◆ Data shown ◆
········
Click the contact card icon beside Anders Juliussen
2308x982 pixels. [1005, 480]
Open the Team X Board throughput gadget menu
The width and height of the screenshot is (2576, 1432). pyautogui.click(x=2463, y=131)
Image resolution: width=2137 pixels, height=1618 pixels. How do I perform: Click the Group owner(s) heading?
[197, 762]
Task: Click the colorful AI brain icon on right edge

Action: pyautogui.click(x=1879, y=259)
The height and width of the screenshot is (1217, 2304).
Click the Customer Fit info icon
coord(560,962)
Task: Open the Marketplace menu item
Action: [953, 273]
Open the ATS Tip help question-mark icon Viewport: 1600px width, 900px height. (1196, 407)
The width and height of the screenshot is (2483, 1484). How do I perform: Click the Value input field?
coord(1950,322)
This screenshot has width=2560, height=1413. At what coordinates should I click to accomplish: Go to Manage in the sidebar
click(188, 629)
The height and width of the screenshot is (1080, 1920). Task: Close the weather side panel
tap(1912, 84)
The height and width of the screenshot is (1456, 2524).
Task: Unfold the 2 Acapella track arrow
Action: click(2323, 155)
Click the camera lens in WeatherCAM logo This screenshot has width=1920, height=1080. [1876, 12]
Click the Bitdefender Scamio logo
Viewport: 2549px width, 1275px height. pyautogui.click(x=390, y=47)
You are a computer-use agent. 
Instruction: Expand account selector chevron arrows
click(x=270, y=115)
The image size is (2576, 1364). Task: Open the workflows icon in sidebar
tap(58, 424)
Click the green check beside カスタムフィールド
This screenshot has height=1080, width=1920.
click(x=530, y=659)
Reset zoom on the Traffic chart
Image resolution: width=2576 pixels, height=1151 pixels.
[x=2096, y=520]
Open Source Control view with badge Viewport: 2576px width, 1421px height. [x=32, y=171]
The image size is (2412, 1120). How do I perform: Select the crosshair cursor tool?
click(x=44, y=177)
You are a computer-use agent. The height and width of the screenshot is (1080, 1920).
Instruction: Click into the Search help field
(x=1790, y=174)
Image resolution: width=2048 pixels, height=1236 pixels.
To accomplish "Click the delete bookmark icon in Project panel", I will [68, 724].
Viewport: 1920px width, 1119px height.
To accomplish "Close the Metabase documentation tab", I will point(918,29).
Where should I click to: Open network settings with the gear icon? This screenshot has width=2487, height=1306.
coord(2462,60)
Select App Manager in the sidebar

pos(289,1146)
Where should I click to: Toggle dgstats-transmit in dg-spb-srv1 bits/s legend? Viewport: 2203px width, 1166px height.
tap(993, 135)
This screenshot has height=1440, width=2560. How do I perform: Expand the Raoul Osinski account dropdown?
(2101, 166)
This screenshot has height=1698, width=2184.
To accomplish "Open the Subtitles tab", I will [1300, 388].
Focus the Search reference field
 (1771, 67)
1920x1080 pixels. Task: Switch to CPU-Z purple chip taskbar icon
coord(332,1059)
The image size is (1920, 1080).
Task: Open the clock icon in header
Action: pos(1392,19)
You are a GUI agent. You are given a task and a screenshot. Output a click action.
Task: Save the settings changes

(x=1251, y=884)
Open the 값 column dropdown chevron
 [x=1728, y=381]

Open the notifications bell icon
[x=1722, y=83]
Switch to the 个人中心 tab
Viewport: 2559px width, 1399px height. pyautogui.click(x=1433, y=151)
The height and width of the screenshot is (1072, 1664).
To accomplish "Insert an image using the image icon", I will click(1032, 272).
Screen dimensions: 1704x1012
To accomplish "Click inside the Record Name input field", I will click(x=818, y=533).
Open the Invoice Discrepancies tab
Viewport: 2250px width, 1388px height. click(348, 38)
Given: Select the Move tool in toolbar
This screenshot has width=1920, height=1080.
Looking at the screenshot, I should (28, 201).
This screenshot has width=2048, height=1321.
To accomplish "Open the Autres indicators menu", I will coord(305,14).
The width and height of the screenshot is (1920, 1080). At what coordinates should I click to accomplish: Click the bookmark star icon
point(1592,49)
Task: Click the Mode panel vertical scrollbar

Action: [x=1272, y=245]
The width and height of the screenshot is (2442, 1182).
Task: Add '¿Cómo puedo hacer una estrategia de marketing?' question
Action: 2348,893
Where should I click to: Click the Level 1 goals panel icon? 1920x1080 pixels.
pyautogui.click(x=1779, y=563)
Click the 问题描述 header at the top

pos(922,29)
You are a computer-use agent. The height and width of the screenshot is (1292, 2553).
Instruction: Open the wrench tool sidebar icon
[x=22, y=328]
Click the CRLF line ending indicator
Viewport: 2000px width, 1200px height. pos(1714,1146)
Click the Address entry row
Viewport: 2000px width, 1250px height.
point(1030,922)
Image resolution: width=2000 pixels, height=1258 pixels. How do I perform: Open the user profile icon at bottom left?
········
◆ Task requirements ◆
Reproduce the material above. Do not change a word.

◆ Response area ◆
Click the contact card icon beside Anders Juliussen
2308x982 pixels. [1005, 480]
Open the Team X Board throughput gadget menu
The width and height of the screenshot is (2576, 1432). pyautogui.click(x=2463, y=131)
Image resolution: width=2137 pixels, height=1618 pixels. How do I perform: Click the Group owner(s) heading?
[197, 762]
Task: Click the colorful AI brain icon on right edge

Action: pyautogui.click(x=1879, y=259)
The height and width of the screenshot is (1217, 2304).
Click the Customer Fit info icon
coord(560,962)
Task: Open the Marketplace menu item
Action: [953, 273]
Open the ATS Tip help question-mark icon Viewport: 1600px width, 900px height. (1196, 407)
The width and height of the screenshot is (2483, 1484). How do I perform: Click the Value input field?
coord(1950,322)
This screenshot has width=2560, height=1413. At what coordinates should I click to accomplish: Go to Manage in the sidebar
click(188, 629)
The height and width of the screenshot is (1080, 1920). Task: Close the weather side panel
tap(1912, 84)
The height and width of the screenshot is (1456, 2524).
Task: Unfold the 2 Acapella track arrow
Action: click(2323, 155)
Click the camera lens in WeatherCAM logo This screenshot has width=1920, height=1080. [1876, 12]
Click the Bitdefender Scamio logo
Viewport: 2549px width, 1275px height. pyautogui.click(x=390, y=47)
You are a computer-use agent. 
Instruction: Expand account selector chevron arrows
click(x=270, y=115)
The image size is (2576, 1364). Task: Open the workflows icon in sidebar
tap(58, 424)
Click the green check beside カスタムフィールド
This screenshot has height=1080, width=1920.
click(x=530, y=659)
Reset zoom on the Traffic chart
Image resolution: width=2576 pixels, height=1151 pixels.
[x=2096, y=520]
Open Source Control view with badge Viewport: 2576px width, 1421px height. [x=32, y=171]
The image size is (2412, 1120). How do I perform: Select the crosshair cursor tool?
click(x=44, y=177)
You are a computer-use agent. The height and width of the screenshot is (1080, 1920).
Instruction: Click into the Search help field
(x=1790, y=174)
Image resolution: width=2048 pixels, height=1236 pixels.
To accomplish "Click the delete bookmark icon in Project panel", I will [68, 724].
Viewport: 1920px width, 1119px height.
To accomplish "Close the Metabase documentation tab", I will point(918,29).
Where should I click to: Open network settings with the gear icon? This screenshot has width=2487, height=1306.
coord(2462,60)
Select App Manager in the sidebar

pos(289,1146)
Where should I click to: Toggle dgstats-transmit in dg-spb-srv1 bits/s legend? Viewport: 2203px width, 1166px height.
tap(993, 135)
This screenshot has height=1440, width=2560. How do I perform: Expand the Raoul Osinski account dropdown?
(2101, 166)
This screenshot has height=1698, width=2184.
To accomplish "Open the Subtitles tab", I will [1300, 388].
Focus the Search reference field
 (1771, 67)
1920x1080 pixels. Task: Switch to CPU-Z purple chip taskbar icon
coord(332,1059)
The image size is (1920, 1080).
Task: Open the clock icon in header
Action: pos(1392,19)
You are a GUI agent. You are given a task and a screenshot. Output a click action.
Task: Save the settings changes

(x=1251, y=884)
Open the 값 column dropdown chevron
 [x=1728, y=381]

Open the notifications bell icon
[x=1722, y=83]
Switch to the 个人中心 tab
Viewport: 2559px width, 1399px height. pyautogui.click(x=1433, y=151)
The height and width of the screenshot is (1072, 1664).
To accomplish "Insert an image using the image icon", I will click(1032, 272).
Screen dimensions: 1704x1012
To accomplish "Click inside the Record Name input field", I will click(x=818, y=533).
Open the Invoice Discrepancies tab
Viewport: 2250px width, 1388px height. click(348, 38)
Given: Select the Move tool in toolbar
This screenshot has width=1920, height=1080.
Looking at the screenshot, I should (28, 201).
This screenshot has width=2048, height=1321.
To accomplish "Open the Autres indicators menu", I will coord(305,14).
The width and height of the screenshot is (1920, 1080). At what coordinates should I click to accomplish: Click the bookmark star icon
point(1592,49)
Task: Click the Mode panel vertical scrollbar

Action: [x=1272, y=245]
The width and height of the screenshot is (2442, 1182).
Task: Add '¿Cómo puedo hacer una estrategia de marketing?' question
Action: 2348,893
Where should I click to: Click the Level 1 goals panel icon? 1920x1080 pixels.
pyautogui.click(x=1779, y=563)
Click the 问题描述 header at the top

pos(922,29)
You are a computer-use agent. The height and width of the screenshot is (1292, 2553).
Instruction: Open the wrench tool sidebar icon
[x=22, y=328]
Click the CRLF line ending indicator
Viewport: 2000px width, 1200px height. pos(1714,1146)
Click the Address entry row
Viewport: 2000px width, 1250px height.
point(1030,922)
Image resolution: width=2000 pixels, height=1258 pixels. How do I perform: Open the user profile icon at bottom left?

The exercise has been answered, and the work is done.